[DOCUMENT TEXT]

Unexpectedly, this week has been an especially hard one in terms of the death of my husband. It has hit me hard, because, well, as I mentioned, it was unexpected. I don’t think that it is necessarily this hard because it is Holy Week, although I’m sure that doesn’t help. Rather it seems to have been a series of seemingly small things that have hit me like small blows, one after another, each one adding to the impact.
It started on Monday night with a concert. We have concerts in our building every Monday evening, and since my husband’s death, I have been choosing to sit off to the side and in the back, rather than our normal place close to the front, so that I could leave discretely if I felt too tired or too overwhelmed with memories. But this past Monday night, there was an empty seat right next to a good friend and I chose to sit there. It was in the third row, a place where my husband and I often managed to sit by arriving as soon as the doors into the performance space were opened. Our favorite cellist was playing this past Monday, and in the past, I have always wanted to sit as close as I can to her so I could watch her fingering and bowing. So I didn’t give it a second thought as I sat down four nights ago, simply glad that I had found a seat so close when most of the seats were already occupied. But then the cellist and the double bass player bowed the first note, and within five measures I found myself weeping, partly because the music was so beautiful, but mostly because it was impossible not to remember all of the string concerts here that my husband and I had enjoyed together.

[/DOCUMENT TEXT]

--- INSTRUCTIONS ---
1/ From the reflection on grief, list the seating spots at the Monday concerts where the writer says they have sat.
2/ Pick up the reflection on grief after its final sentence and carry it forward.
The dataset entries have nothing to do with this.

[DATA UNDER STUDY]

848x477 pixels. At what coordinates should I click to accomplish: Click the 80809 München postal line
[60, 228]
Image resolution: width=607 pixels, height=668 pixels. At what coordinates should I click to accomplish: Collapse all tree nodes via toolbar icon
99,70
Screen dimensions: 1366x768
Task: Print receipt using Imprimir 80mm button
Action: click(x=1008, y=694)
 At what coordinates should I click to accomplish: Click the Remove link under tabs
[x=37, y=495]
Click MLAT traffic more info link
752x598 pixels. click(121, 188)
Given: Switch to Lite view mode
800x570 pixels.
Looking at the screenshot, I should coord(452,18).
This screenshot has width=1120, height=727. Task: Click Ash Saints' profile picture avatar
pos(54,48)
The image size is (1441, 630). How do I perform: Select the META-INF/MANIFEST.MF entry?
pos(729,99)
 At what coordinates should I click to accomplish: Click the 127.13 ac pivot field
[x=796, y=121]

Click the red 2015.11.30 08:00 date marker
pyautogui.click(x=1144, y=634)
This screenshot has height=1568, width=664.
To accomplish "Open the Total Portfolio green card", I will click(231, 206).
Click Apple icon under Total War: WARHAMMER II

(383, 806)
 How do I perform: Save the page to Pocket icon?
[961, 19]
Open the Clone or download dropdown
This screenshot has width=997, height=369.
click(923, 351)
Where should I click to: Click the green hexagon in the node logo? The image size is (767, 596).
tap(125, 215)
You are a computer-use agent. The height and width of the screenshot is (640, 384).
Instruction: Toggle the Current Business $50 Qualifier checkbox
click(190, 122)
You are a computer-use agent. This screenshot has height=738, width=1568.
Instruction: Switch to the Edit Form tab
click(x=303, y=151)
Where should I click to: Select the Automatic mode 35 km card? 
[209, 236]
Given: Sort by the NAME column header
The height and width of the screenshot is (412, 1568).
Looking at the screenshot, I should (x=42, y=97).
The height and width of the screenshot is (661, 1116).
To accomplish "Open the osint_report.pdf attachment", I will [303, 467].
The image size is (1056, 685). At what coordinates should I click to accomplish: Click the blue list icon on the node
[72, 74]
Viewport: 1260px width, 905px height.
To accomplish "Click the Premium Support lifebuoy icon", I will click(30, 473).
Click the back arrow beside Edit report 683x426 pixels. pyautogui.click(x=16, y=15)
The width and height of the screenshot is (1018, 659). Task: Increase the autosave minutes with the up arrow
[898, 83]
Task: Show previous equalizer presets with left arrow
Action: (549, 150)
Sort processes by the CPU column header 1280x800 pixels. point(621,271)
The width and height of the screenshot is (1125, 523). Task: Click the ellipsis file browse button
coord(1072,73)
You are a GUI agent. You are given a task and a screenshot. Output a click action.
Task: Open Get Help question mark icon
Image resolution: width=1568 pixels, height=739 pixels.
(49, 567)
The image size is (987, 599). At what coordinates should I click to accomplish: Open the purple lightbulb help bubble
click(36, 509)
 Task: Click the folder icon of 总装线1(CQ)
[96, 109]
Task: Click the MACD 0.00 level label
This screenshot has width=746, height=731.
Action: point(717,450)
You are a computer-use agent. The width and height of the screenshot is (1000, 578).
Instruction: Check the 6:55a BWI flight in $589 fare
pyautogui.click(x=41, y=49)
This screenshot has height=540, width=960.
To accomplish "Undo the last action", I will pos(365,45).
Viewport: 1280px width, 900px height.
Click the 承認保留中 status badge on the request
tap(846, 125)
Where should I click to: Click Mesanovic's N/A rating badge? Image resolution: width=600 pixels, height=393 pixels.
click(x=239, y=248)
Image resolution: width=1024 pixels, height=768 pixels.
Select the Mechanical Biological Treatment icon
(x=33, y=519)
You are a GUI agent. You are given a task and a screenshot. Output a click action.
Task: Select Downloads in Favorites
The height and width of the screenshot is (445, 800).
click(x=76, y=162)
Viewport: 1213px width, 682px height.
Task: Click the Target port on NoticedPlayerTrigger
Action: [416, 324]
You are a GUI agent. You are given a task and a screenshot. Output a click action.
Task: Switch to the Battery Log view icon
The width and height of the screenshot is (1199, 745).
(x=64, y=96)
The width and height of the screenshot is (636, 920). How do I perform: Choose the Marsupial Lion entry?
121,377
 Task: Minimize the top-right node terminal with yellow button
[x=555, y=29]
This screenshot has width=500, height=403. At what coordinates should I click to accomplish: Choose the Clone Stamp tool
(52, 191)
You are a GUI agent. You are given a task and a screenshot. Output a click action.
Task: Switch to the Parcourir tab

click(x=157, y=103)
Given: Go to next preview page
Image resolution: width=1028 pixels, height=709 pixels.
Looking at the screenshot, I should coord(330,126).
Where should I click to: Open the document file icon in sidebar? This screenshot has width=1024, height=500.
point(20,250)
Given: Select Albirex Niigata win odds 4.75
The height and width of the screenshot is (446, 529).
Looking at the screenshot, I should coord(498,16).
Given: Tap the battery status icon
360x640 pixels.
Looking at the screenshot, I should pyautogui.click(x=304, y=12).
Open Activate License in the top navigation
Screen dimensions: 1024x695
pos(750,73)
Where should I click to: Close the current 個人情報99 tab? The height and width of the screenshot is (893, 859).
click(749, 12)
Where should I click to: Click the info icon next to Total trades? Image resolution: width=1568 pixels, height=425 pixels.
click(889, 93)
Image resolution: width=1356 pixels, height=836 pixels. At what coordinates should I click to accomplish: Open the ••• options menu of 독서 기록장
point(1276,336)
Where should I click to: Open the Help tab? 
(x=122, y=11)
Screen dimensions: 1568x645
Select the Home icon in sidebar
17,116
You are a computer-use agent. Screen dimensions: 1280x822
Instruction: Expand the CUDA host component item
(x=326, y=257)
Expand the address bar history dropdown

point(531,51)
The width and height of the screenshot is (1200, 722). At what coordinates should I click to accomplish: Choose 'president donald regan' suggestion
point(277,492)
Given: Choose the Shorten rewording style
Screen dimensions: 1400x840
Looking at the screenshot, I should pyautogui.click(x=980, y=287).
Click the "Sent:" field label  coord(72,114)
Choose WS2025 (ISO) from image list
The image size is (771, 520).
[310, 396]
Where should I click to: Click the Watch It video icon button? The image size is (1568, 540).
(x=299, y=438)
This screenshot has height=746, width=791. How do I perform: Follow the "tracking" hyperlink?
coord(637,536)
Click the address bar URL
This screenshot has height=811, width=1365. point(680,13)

[/DATA UNDER STUDY]

--- RESULTS ---
1/
- Off to the side and in the back (since the husband's death)
- Close to the front (the couple's normal place)
- The third row, next to a good friend (this past Monday)

2/
After that, the week just seemed to pile up one assault of memory after another. Tuesday I was taking the dog out for her last walk before bed because our friends who normally do the last walk of the day are away. As I turned around to walk back home, I saw the lights on our skilled nursing floor and remembered looking up every night a year ago to find the room that my husband was in. In April of last year, he was still alive and awaiting the surgery to remove his gallbladder. It was before the fall that proved fatal, and at this time last year, we had every reason to believe that after the surgery, he would recover well and return to our apartment on the 10th floor.
Everything about this time of year reminds me of the hope that I had for his full recovery: the fact that it is still light after dinner, the temperature that’s running in the high 70s, and the way the light hits newly blooming flowers. I have been crying hard every day this week, and I haven’t done that in months. Certainly I have moments and days now when his death hits me hard, but I thought I was done with this constant grief that presses down on me and makes it difficult to find joy in anything. Each night I go to bed hoping that I will wake up in the morning without this stone weighing down my heart, but for now, at least, it seems to have settled in.